Sr R. : It is an exciting mission, but it is far from simple. Listen to what they’ve been through, break your heart. One example among many: when I arrived here, I found a two and a half-year-old girl who had been sexually assaulted several times. How can any sane person rape a baby?

V.A: Are you also traumatized by listening to these children’s experiences?

Sr R. : This, of course, affects me, as does everyone who works here. When a child who has been abused is brought to the centre, everyone: social workers, nurses or even the drivers who drive the children here, are really touched and compassion can be seen on every face. Nevertheless, we are working as a team to take a step back from these dramatic situations. Children need our confidence, to relearn trust.

V.A: Of all the people who care for children, you are the one who listens to their traumatic experiences of sexual abuse. How are you coping?

Sr R. : As a professional listener, I seek to restore confidence to these children in situations of psychological suffering. I try to help them reconnect with all that rehumanizes. But listening can take different forms: a child, for example, does not necessarily express himself with words but rather with drawings or with games. One of them, through a male doll, was able to confirm that it was her maternal uncle who had raped her, even though a police statement indicated that she had been involved in a traffic accident in which her private parts were allegedly injured! Her hospital examination confirmed that she had been sexually abused…

Au Centre, les fillettes les plus âgées
s’occupent des plus jeunes.

V.A: In addition to follow-up with these children, do you offer other support?

Sr R. : Because they must be reintegrated into their families after three months at the Centre, I go to their homes to talk to their relatives and assess whether or not bringing the child back to the family constitutes an additional danger for the child. I must also investigate those who harassed them, it is my duty. I also prepare children to testify in court. Because lawyers cannot advance a case until the identification of suspects is confirmed and the children have testified. For example, one of the four-year-old children has already testified in court about the rape she suffered. Unfortunately, later, the clerks called us to tell us that the file was incomplete and that the child had to testify again. I refused, indicating that the child was not ready for a second interview. I firmly believe that someone was paid to make this file disappear.

V.A: What motivates you to continue your work despite the distress you sometimes encounter?

Sr R. : The Bishop of Malindi saw this “crime against humanity” that was rampant in this region and felt that something had to be done. He founded the “Pope Francis Centre”, based on the Church’s social teaching: “to create a society in which all children live with dignity and in which their rights are protected. “This is the mission of the centre: to help children who are subjected to sexual violence.
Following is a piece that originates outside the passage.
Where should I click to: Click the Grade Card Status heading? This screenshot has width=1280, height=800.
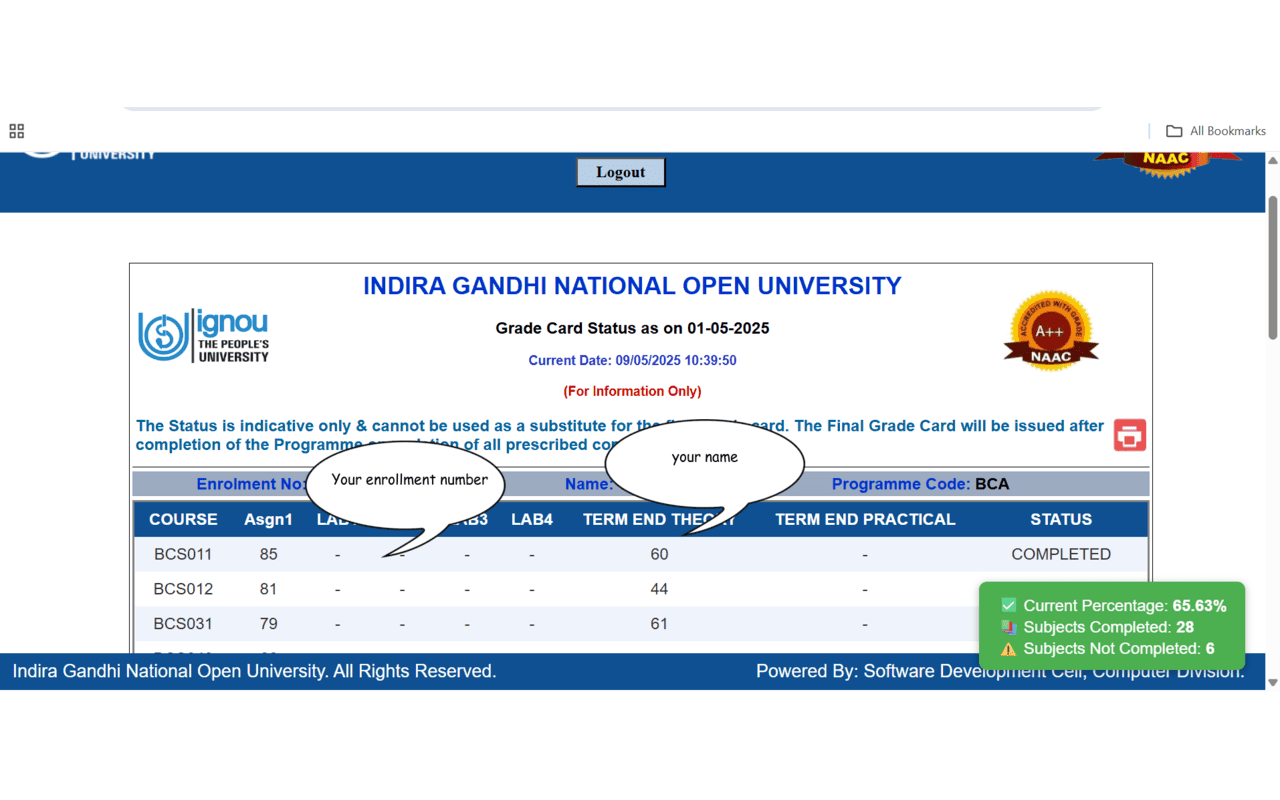632,327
This goal is addressed to all children, regardless of race, ethnic origin, religious belief or gender, to enable them to achieve their full potential one day. The Missionary Sisters of Our Lady of Africa are very committed to what promotes justice and peace. And because I am also very committed to this mission, I want justice for these children. I feel great joy for every child who can return to their family after months of support. I want to continue to follow them, to make sure they are safe and will no longer be abused. They all trust me to protect them from their aggressors, and I would not want to abandon them for anything in the world. When they call me “Sister” and share with me all their fears from the outside world, it convinces me even more that I can only be there with them and for them.